- **What to work on**: Print each of the following lines verbatim, leaving every character unchanged.

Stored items
────────────────────
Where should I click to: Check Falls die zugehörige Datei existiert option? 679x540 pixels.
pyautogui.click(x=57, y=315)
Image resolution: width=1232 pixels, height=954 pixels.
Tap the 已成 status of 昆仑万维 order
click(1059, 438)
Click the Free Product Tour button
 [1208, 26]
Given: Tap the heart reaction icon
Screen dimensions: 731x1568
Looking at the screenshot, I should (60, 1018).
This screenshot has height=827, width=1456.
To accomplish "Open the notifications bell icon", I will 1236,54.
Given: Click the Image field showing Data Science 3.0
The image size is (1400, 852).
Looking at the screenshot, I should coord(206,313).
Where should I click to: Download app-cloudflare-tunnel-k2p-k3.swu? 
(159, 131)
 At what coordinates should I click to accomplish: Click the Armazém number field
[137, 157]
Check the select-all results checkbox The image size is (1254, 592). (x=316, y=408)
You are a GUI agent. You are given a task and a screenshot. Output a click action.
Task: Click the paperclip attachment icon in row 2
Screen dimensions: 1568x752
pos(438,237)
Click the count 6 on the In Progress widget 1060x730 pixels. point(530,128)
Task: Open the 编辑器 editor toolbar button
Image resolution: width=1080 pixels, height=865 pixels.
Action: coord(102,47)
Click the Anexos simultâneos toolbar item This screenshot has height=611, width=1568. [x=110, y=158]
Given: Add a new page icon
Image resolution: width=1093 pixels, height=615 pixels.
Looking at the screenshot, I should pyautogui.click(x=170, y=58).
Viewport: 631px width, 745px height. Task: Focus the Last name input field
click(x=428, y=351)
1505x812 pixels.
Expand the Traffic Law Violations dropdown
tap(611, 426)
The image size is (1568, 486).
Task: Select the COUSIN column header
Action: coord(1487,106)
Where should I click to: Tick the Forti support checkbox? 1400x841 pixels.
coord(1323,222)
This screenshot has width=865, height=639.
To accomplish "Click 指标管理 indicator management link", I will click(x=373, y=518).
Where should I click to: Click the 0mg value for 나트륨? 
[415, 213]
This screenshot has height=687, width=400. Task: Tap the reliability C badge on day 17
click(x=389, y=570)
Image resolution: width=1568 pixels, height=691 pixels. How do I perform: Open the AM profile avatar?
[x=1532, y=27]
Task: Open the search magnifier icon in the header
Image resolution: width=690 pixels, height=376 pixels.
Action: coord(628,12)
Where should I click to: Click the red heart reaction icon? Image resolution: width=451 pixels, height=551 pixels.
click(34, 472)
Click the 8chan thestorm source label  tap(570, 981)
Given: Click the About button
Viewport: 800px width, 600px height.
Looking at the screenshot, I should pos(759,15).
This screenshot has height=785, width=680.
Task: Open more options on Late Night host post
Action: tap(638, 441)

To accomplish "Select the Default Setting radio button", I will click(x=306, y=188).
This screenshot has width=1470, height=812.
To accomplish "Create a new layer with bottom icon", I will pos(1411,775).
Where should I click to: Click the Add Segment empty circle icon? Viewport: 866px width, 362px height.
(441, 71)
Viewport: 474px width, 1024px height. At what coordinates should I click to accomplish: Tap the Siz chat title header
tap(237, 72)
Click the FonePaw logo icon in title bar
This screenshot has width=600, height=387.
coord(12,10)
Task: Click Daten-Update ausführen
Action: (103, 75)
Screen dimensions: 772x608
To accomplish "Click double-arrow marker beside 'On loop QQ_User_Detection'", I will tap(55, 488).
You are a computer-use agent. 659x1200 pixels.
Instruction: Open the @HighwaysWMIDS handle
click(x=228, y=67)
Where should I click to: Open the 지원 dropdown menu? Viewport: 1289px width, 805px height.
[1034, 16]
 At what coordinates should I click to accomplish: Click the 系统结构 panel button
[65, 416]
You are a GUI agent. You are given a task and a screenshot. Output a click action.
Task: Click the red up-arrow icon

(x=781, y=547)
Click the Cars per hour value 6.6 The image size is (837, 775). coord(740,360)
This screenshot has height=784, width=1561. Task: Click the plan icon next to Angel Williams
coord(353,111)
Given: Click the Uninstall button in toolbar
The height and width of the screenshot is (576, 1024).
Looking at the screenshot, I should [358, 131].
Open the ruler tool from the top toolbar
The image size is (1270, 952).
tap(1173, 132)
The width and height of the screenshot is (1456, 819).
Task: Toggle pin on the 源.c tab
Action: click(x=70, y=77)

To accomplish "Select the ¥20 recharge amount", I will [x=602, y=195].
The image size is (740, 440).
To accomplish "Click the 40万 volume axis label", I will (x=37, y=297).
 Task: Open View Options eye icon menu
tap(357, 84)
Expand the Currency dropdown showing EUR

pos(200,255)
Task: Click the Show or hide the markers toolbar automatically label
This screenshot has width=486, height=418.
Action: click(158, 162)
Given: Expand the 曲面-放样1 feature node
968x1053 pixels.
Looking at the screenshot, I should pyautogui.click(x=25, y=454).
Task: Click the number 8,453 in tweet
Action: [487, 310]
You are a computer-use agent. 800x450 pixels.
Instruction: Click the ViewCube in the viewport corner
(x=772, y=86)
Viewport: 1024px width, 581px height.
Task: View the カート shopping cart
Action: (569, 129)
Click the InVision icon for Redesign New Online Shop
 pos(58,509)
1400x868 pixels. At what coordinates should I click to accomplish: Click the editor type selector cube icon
────────────────────
- **Output of the exercise**:
Where should I click to: Check Falls die zugehörige Datei existiert option? 679x540 pixels.
pyautogui.click(x=57, y=315)
Image resolution: width=1232 pixels, height=954 pixels.
Tap the 已成 status of 昆仑万维 order
click(1059, 438)
Click the Free Product Tour button
 [1208, 26]
Given: Tap the heart reaction icon
Screen dimensions: 731x1568
Looking at the screenshot, I should (60, 1018).
This screenshot has height=827, width=1456.
To accomplish "Open the notifications bell icon", I will 1236,54.
Given: Click the Image field showing Data Science 3.0
The image size is (1400, 852).
Looking at the screenshot, I should coord(206,313).
Where should I click to: Download app-cloudflare-tunnel-k2p-k3.swu? 
(159, 131)
 At what coordinates should I click to accomplish: Click the Armazém number field
[137, 157]
Check the select-all results checkbox The image size is (1254, 592). (x=316, y=408)
You are a GUI agent. You are given a task and a screenshot. Output a click action.
Task: Click the paperclip attachment icon in row 2
Screen dimensions: 1568x752
pos(438,237)
Click the count 6 on the In Progress widget 1060x730 pixels. point(530,128)
Task: Open the 编辑器 editor toolbar button
Image resolution: width=1080 pixels, height=865 pixels.
Action: coord(102,47)
Click the Anexos simultâneos toolbar item This screenshot has height=611, width=1568. [x=110, y=158]
Given: Add a new page icon
Image resolution: width=1093 pixels, height=615 pixels.
Looking at the screenshot, I should pyautogui.click(x=170, y=58).
Viewport: 631px width, 745px height. Task: Focus the Last name input field
click(x=428, y=351)
1505x812 pixels.
Expand the Traffic Law Violations dropdown
tap(611, 426)
The image size is (1568, 486).
Task: Select the COUSIN column header
Action: coord(1487,106)
Where should I click to: Tick the Forti support checkbox? 1400x841 pixels.
coord(1323,222)
This screenshot has width=865, height=639.
To accomplish "Click 指标管理 indicator management link", I will click(x=373, y=518).
Where should I click to: Click the 0mg value for 나트륨? 
[415, 213]
This screenshot has height=687, width=400. Task: Tap the reliability C badge on day 17
click(x=389, y=570)
Image resolution: width=1568 pixels, height=691 pixels. How do I perform: Open the AM profile avatar?
[x=1532, y=27]
Task: Open the search magnifier icon in the header
Image resolution: width=690 pixels, height=376 pixels.
Action: coord(628,12)
Where should I click to: Click the red heart reaction icon? Image resolution: width=451 pixels, height=551 pixels.
click(34, 472)
Click the 8chan thestorm source label  tap(570, 981)
Given: Click the About button
Viewport: 800px width, 600px height.
Looking at the screenshot, I should pos(759,15).
This screenshot has height=785, width=680.
Task: Open more options on Late Night host post
Action: tap(638, 441)

To accomplish "Select the Default Setting radio button", I will click(x=306, y=188).
This screenshot has width=1470, height=812.
To accomplish "Create a new layer with bottom icon", I will pos(1411,775).
Where should I click to: Click the Add Segment empty circle icon? Viewport: 866px width, 362px height.
(441, 71)
Viewport: 474px width, 1024px height. At what coordinates should I click to accomplish: Tap the Siz chat title header
tap(237, 72)
Click the FonePaw logo icon in title bar
This screenshot has width=600, height=387.
coord(12,10)
Task: Click Daten-Update ausführen
Action: (103, 75)
Screen dimensions: 772x608
To accomplish "Click double-arrow marker beside 'On loop QQ_User_Detection'", I will tap(55, 488).
You are a computer-use agent. 659x1200 pixels.
Instruction: Open the @HighwaysWMIDS handle
click(x=228, y=67)
Where should I click to: Open the 지원 dropdown menu? Viewport: 1289px width, 805px height.
[1034, 16]
 At what coordinates should I click to accomplish: Click the 系统结构 panel button
[65, 416]
You are a GUI agent. You are given a task and a screenshot. Output a click action.
Task: Click the red up-arrow icon

(x=781, y=547)
Click the Cars per hour value 6.6 The image size is (837, 775). coord(740,360)
This screenshot has height=784, width=1561. Task: Click the plan icon next to Angel Williams
coord(353,111)
Given: Click the Uninstall button in toolbar
The height and width of the screenshot is (576, 1024).
Looking at the screenshot, I should [358, 131].
Open the ruler tool from the top toolbar
The image size is (1270, 952).
tap(1173, 132)
The width and height of the screenshot is (1456, 819).
Task: Toggle pin on the 源.c tab
Action: click(x=70, y=77)

To accomplish "Select the ¥20 recharge amount", I will [x=602, y=195].
The image size is (740, 440).
To accomplish "Click the 40万 volume axis label", I will (x=37, y=297).
 Task: Open View Options eye icon menu
tap(357, 84)
Expand the Currency dropdown showing EUR

pos(200,255)
Task: Click the Show or hide the markers toolbar automatically label
This screenshot has width=486, height=418.
Action: click(158, 162)
Given: Expand the 曲面-放样1 feature node
968x1053 pixels.
Looking at the screenshot, I should pyautogui.click(x=25, y=454).
Task: Click the number 8,453 in tweet
Action: [487, 310]
You are a computer-use agent. 800x450 pixels.
Instruction: Click the ViewCube in the viewport corner
(x=772, y=86)
Viewport: 1024px width, 581px height.
Task: View the カート shopping cart
Action: (569, 129)
Click the InVision icon for Redesign New Online Shop
 pos(58,509)
1400x868 pixels. At what coordinates should I click to accomplish: Click the editor type selector cube icon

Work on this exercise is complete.